I'm now into Month Four of being off Celexa. Still haven't noticed a huge difference. My anxiety has maybe been a bit high lately, but I am more inclined to blame my current stressful circumstances than the med change. Actually, I can't decide if the insane schedule has helped or worsened by anxiety and obsessiveness. Yes obviously I am stressed out and on edge, but it is usually about stuff that is meaningful (except for this shit) and not stupid ED stuff like my weight or calories or whatever. I definitely feel like my life has more purpose and direction that I did during some of my worst times a couple of years ago.
Anyway, back to the med update: I am still uber emotional. I cry easily, but not in an "I'm miserable and depressed way," more of an "I am having too many strong emotions to keep them inside." And they are usually in response to something external, like a sad news story or a movie or something, and not internal self-hatred. Most of the time, my self-hatred is pretty minimal.

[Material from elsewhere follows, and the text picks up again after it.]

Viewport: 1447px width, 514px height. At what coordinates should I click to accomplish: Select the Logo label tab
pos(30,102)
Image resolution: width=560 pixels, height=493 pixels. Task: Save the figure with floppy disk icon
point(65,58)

Another weird thing is happening, which may be related to the lack of self-hatred thing: my body image has gotten better. It's still not good, but better. In fact, I actually feel skinnier, which is weird because I'm pretty sure I haven't lost weight, although I'm too freaked out to get on the scale and check. I haven't weighed myself in over a month now, and the last time was absolutely devastating. So, I'm going to just ride the wave and try not to obsess too much. Let's hope this feeling hangs around, regardless of what the scale does.

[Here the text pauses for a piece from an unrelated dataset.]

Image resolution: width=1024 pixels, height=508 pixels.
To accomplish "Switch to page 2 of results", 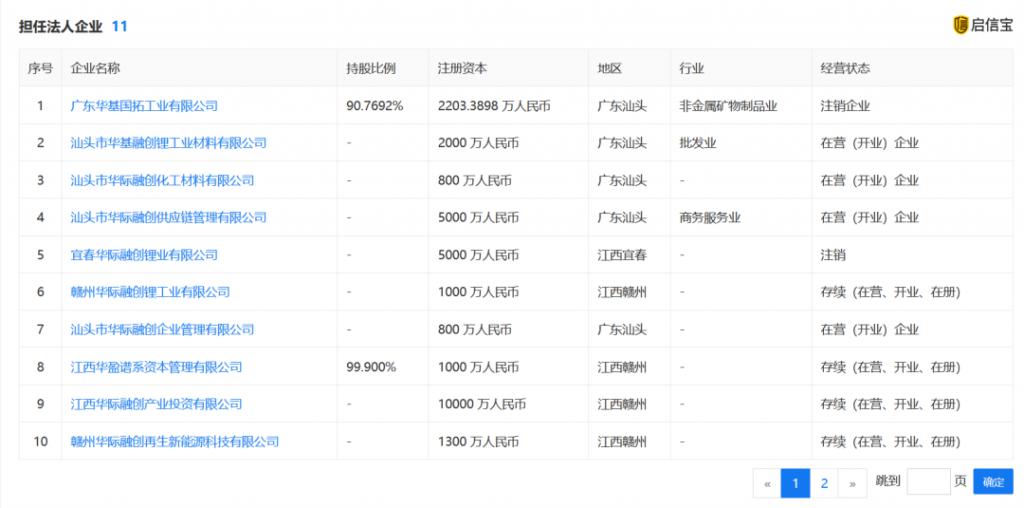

I guess that's about it. It really has been pretty anti-climactic, after all that obsessing about whether or not to continue with the medication. I don't want to get cocky, especially after I was reminded by a professor in class today (who was off on a tangent...) that "depression is a relapsing illness" and that having had one episode is like the number one risk factor for having another. And I've had a couple already. Depression scares me probably more than anything in the world. It is something that cannot really be expressed or explained to someone who hasn't experienced it, and it's hard to re-conjure those feelings when you are feeling good. But right now, I am feeling relatively empowered and optimistic.